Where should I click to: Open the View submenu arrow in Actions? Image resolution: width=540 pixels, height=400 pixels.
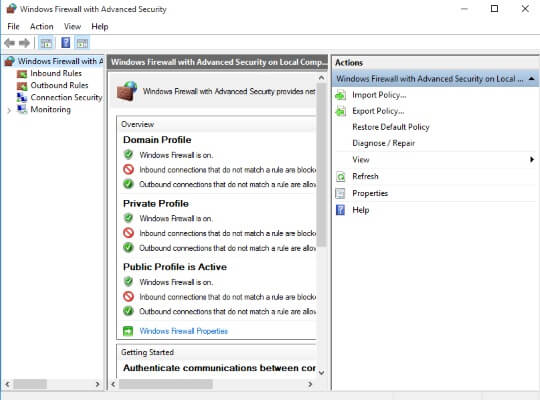pos(532,160)
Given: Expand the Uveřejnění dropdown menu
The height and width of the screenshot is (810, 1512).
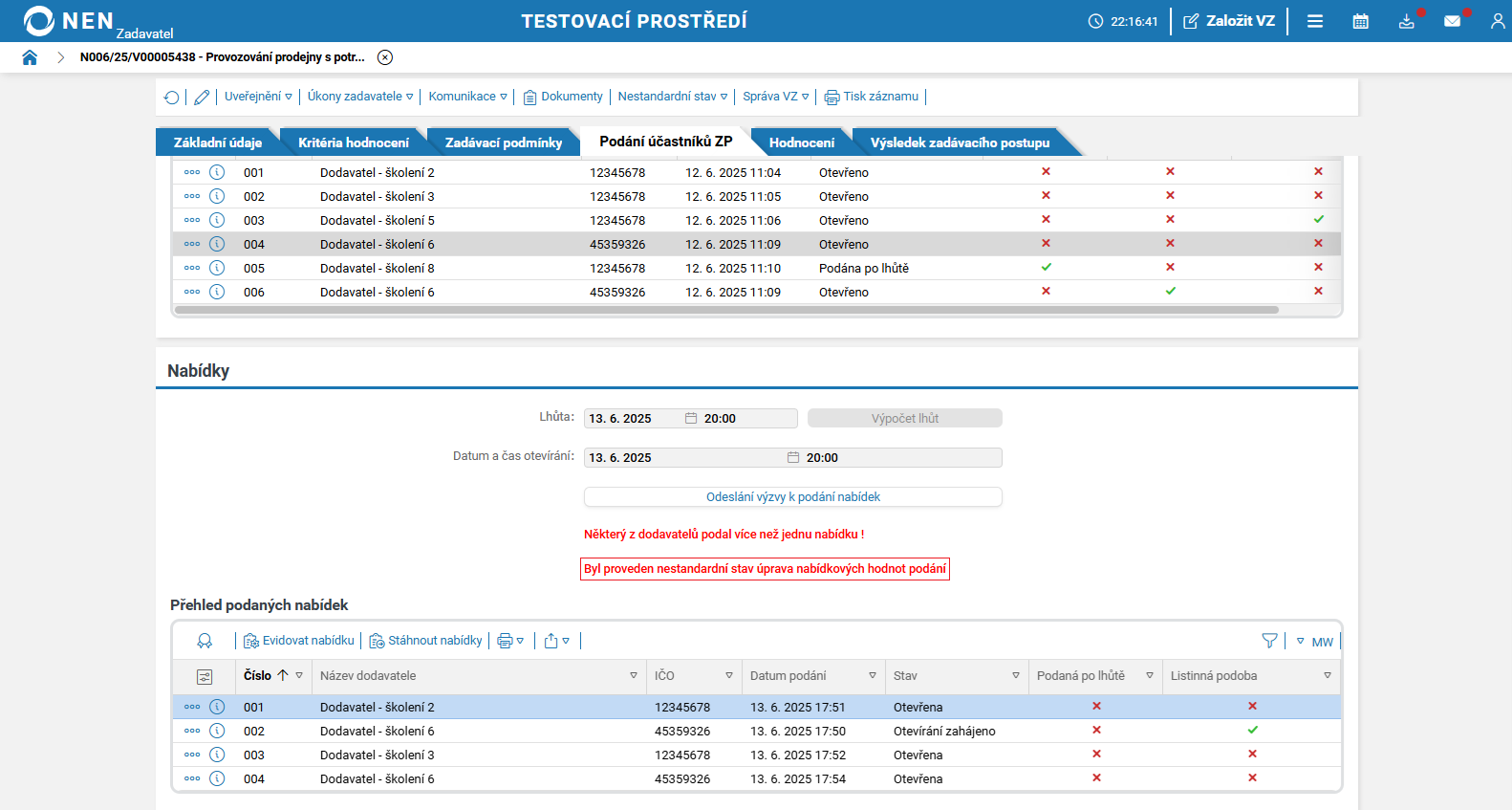Looking at the screenshot, I should (258, 97).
************
Given exercise
Convert the records above into a Markdown table with the columns Line No. and Record Text, one row per non-blank line, numbered in order. Leave the pictures out of the table.

Exercise answer
| Line No. | Record Text |
|---|---|
| 1 | Where should I click to: Open the View submenu arrow in Actions? Image resolution: width=540 pixels, height=400 pixels. |
| 2 | pos(532,160) |
| 3 | Given: Expand the Uveřejnění dropdown menu |
| 4 | The height and width of the screenshot is (810, 1512). |
| 5 | Looking at the screenshot, I should (258, 97). |